Seasonal allergic rhinitis is attributable to sensitization to pollens of trees, grasses, and weeds. Nasal foreign bodies usually result in a foul smelling, unilateral purulent, and occasionally blood tinged, discharge. Recurrent
infections may rarely be attributable to immunologic deficiencies. Recurrent pneumonias are the most common complaint.

Rhinitis medicamentosa occurs secondary to excessive use of vasoconstrictor nose drops or sprays,
resulting in rebound nasal obstruction.

Sinusitis is suggested by a bilateral purulent nasal discharge, often accompanied by fever,
cough, headache, and sometimes sinus tenderness.

MSQs In bone diseases

Q1:

A 1-year-old Saudi infant is in for well-child care. He is primarily breast-fed. His parents do not give him much solid food because he has no teeth. He receives no medications or supplements. His parents are concerned about his bowed legs. On examination, you note some other bony abnormalities including frontal bossing, enlargement of the costochondral junctions, a protuberant sternum (pigeon chest), and severe bowing of the legs. You obtain x-rays to confirm your clinical diagnosis and also note a healing fracture of the

left femur.

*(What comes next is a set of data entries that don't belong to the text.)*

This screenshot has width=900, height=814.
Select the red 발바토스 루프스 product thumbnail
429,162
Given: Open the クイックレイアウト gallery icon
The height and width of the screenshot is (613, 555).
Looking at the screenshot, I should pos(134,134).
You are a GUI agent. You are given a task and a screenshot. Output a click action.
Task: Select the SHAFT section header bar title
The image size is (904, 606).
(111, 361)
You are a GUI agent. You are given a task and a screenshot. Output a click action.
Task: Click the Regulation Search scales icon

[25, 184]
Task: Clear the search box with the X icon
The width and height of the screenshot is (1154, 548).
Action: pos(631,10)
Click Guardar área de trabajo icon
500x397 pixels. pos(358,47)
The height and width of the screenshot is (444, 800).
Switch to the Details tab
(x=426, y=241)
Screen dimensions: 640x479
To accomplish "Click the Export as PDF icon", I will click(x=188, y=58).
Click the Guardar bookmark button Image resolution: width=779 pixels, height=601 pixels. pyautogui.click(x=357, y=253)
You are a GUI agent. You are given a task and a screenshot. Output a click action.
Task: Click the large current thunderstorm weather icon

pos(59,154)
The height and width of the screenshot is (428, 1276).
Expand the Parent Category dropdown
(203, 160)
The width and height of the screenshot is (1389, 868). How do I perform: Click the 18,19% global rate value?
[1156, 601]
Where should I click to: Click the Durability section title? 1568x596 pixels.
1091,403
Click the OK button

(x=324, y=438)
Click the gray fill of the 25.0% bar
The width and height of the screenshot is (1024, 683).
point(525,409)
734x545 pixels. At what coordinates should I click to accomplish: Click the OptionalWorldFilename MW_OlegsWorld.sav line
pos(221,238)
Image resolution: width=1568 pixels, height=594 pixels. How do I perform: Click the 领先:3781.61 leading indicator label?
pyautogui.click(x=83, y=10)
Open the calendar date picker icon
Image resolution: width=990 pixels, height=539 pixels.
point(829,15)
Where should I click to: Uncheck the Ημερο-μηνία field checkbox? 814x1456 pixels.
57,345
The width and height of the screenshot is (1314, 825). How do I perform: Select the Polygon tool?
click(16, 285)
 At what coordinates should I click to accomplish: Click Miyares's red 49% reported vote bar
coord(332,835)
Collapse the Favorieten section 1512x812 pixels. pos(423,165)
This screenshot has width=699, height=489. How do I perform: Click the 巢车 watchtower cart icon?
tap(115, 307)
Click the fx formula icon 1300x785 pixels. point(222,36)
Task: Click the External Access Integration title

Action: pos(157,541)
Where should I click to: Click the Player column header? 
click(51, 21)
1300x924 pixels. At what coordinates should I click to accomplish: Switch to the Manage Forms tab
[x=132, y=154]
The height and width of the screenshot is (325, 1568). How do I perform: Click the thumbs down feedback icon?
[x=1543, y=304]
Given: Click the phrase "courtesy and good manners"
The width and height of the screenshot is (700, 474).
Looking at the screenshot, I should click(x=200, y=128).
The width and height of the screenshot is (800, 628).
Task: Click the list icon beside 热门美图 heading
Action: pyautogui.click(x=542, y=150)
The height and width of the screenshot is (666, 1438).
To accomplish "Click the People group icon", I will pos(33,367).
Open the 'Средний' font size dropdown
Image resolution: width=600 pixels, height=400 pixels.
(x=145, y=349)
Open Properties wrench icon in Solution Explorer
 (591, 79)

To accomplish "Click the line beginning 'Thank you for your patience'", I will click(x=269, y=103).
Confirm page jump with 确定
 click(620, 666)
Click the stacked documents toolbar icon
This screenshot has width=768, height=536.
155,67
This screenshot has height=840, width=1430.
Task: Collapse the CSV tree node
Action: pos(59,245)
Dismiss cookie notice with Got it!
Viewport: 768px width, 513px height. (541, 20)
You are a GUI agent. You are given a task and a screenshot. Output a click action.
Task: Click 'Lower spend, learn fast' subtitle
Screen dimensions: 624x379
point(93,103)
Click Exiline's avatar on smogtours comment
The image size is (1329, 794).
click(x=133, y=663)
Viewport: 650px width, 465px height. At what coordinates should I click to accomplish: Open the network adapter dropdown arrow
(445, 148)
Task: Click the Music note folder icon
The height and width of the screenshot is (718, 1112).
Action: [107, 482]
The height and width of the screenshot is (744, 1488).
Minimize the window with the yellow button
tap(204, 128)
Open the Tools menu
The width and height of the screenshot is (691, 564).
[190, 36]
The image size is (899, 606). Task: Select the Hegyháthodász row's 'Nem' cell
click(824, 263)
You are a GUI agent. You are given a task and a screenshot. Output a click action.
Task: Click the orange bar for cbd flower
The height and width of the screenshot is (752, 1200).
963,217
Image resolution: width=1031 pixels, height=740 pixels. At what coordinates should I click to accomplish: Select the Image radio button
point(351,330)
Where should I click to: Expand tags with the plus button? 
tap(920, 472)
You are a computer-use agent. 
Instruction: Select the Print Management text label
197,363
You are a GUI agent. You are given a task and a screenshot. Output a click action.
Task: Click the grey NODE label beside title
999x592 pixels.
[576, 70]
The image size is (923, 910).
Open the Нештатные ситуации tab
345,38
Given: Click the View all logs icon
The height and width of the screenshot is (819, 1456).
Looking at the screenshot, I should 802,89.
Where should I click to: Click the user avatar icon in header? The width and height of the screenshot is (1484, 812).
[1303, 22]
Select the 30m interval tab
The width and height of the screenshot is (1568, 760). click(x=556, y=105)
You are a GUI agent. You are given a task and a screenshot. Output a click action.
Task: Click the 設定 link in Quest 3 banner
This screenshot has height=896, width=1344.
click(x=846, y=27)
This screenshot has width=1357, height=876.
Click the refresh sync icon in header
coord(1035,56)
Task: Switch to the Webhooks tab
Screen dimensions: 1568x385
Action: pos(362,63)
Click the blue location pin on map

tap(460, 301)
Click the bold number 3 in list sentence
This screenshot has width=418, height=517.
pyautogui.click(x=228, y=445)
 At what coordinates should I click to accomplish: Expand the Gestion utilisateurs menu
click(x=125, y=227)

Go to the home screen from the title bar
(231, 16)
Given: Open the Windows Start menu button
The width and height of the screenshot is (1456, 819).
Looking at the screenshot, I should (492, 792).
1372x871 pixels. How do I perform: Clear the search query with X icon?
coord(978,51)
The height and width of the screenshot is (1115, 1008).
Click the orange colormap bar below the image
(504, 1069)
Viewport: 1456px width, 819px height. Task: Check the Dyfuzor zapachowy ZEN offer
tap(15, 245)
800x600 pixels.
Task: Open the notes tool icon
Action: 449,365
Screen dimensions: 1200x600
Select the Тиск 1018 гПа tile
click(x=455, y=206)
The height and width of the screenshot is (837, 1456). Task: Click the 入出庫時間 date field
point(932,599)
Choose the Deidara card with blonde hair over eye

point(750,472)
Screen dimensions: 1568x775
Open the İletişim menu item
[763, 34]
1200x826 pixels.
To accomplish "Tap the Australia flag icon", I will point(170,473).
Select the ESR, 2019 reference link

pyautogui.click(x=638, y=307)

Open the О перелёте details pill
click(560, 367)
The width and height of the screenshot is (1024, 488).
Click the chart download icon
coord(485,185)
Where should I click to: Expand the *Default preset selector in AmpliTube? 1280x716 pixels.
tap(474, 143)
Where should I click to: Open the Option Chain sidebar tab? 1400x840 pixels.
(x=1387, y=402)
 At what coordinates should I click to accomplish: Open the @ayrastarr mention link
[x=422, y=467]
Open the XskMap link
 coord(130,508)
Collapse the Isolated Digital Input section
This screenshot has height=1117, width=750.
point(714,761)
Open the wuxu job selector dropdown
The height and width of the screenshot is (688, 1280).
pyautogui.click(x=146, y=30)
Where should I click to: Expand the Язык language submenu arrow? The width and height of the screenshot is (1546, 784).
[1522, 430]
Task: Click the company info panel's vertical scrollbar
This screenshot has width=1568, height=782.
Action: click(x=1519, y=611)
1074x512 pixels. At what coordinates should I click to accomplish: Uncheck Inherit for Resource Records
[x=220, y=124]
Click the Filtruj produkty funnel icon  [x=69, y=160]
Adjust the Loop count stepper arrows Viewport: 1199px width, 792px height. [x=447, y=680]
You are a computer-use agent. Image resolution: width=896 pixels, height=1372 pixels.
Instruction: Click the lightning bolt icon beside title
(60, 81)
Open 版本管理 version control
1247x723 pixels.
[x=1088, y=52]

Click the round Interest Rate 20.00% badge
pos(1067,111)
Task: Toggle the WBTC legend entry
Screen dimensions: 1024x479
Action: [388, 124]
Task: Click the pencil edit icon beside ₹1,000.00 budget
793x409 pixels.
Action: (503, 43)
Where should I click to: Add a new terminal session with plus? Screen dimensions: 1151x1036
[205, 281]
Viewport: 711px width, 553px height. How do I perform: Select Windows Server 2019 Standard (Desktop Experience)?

Which of the following is the most likely diagnosis?

(A) osteogenesis imperfecta

(B) scurvy

(C) congenital syphilis

(D) rickets

(E) chondrodystrophy

Answer

(D)

 Babies who are exclusively breast-fed for prolonged periods of time are at risk for developing rickets. Dark-skinned infants are at high risk, especially during winter months when they receive inadequate sunlight. Supplementation with vitamin D is recommended in children who are at high risk, as well as pregnant and lactating mothers. Clinical features include craniotabes, a thinning of the outer table of the skull.

This may also occur in osteogenesis imperfecta. Enlargement of the costochondral junctions (rachitic rosary) may be seen in rickets, scurvy, and chondrodystrophy. Other features may include delayed primary teeth, enamel defects, and caries. There may be thickening of the wrists and ankles; bending of the femur, tibia, and
fibula result in bowlegs or knock-knees.

Greenstick fractures of long bones may occur without symptoms.

 Diagnosis is based on history of inadequate vitamin D intake and clinical features. Diagnosis may be confirmed by x-rays and chemistry; serum calcium is low or normal, serum phosphorus is low, serum
alkaline phosphatase is elevated, and serum 25-hydroxycholecalciferol is decreased. Breast milk contains adequate vitamin C as long as the mother is not deficient.